One of the main standard-setting bodies in Islamic finance has issued a draft standard on murabaha, aiming to update guidance on the most common financing tool used by Islamic banks.
The Bahrain-based Accounting and Auditing Organisation for Islamic Financial Institutions (AAOIFI) is conducting a wide review of its standards to encourage convergence of industry practices and increase the consumer appeal the sector.
The proposed standard would supercede two earlier ones on murabaha, a sale contract which incorporates a profit markup on the cost of goods sold either on a spot or deferred basis.
It would cover new areas such as the accounting treatment on the liability side of a murabaha transaction, AAOIFI said in a statement.
AAOIFI is seeking industry feedback on the draft until the end of March, aiming to make the final version effective from January 2019 at the earliest.
Significantly, AAOIFI said it intended for the standard to cover all deferred-sale contracts but opted to develop separate guidance on commodity-based murabaha, also known as tawarruq.
Murabaha is common in consumer financing where a markup is known in advance by both parties to help reduce the ambiguity in the transaction, a key concept in Islamic finance.
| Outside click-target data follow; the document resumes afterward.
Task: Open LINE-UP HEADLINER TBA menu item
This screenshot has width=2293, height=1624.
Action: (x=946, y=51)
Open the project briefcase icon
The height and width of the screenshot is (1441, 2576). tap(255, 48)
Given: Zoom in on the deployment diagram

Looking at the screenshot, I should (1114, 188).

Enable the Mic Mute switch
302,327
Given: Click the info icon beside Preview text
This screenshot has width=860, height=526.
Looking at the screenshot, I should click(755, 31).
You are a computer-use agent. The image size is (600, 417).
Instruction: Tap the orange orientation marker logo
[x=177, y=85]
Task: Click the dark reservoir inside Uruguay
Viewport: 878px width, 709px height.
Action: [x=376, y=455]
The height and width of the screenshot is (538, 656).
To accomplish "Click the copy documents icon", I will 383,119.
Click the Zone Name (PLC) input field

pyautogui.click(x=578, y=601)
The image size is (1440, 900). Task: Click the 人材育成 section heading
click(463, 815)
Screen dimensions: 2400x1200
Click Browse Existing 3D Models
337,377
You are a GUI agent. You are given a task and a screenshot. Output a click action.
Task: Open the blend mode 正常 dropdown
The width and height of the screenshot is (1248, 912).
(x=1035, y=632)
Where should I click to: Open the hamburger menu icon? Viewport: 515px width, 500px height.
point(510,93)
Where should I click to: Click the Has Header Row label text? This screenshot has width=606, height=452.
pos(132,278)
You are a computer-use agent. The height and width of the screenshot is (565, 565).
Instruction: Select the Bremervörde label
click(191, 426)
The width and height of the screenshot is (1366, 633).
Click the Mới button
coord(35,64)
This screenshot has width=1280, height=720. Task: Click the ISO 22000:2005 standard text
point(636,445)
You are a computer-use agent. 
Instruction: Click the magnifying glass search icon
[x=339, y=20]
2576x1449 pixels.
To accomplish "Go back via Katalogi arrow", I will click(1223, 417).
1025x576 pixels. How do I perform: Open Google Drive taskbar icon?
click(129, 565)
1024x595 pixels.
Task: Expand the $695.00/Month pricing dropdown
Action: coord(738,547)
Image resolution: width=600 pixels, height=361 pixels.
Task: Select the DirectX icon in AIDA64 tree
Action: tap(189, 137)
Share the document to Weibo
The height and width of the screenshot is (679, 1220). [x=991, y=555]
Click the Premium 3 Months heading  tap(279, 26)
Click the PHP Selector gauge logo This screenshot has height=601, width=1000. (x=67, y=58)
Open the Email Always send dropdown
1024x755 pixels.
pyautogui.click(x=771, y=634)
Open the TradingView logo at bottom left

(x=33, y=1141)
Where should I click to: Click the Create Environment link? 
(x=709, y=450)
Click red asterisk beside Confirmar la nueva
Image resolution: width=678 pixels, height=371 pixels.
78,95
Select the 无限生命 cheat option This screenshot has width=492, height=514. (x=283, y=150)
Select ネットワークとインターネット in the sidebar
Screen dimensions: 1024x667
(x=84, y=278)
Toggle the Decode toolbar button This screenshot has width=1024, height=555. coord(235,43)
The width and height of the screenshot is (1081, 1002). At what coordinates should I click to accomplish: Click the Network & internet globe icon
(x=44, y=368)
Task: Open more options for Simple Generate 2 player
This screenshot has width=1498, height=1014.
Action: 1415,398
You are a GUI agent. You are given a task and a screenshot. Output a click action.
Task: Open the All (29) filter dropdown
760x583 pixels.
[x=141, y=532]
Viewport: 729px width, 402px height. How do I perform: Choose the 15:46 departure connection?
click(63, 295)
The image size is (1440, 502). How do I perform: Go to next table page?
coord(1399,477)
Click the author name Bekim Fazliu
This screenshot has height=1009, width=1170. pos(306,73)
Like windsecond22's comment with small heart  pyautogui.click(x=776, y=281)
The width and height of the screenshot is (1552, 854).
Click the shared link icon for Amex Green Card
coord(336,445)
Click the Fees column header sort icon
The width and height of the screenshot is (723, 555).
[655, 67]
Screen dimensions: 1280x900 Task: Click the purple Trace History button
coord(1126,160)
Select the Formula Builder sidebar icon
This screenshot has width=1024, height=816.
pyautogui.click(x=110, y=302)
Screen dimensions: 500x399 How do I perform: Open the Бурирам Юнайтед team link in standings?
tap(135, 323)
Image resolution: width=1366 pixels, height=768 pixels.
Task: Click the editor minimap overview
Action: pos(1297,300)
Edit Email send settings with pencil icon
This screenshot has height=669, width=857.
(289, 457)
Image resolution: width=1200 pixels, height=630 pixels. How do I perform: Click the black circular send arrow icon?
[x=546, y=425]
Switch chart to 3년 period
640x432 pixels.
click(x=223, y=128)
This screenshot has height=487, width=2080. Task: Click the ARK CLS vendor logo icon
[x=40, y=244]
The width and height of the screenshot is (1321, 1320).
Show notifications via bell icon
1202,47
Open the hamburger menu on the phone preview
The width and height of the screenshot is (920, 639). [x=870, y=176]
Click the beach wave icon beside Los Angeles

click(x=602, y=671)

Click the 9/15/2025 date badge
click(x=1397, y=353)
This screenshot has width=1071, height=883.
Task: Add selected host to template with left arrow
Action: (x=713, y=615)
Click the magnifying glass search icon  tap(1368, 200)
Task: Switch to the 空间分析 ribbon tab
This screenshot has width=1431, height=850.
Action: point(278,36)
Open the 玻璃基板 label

In tawarruq, however, the buyer often sells the respective commodity immediately in the spot market, an approach widely used by Islamic banks for treasury transactions.
This practice has been criticised by some religious scholars for lacking a strong link to real economic activity and not being sufficiently different from a conventional interest-based loan.
AAOIFI said a separate accounting standard on tawarruq would allow it to address specific accounting and reporting issues, as well as reflect its use by Islamic bank treasuries.
An existing sharia standard on tawarruq allow such transactions in specific situations, often as a last resort technique, but discourages their use on a commercial basis.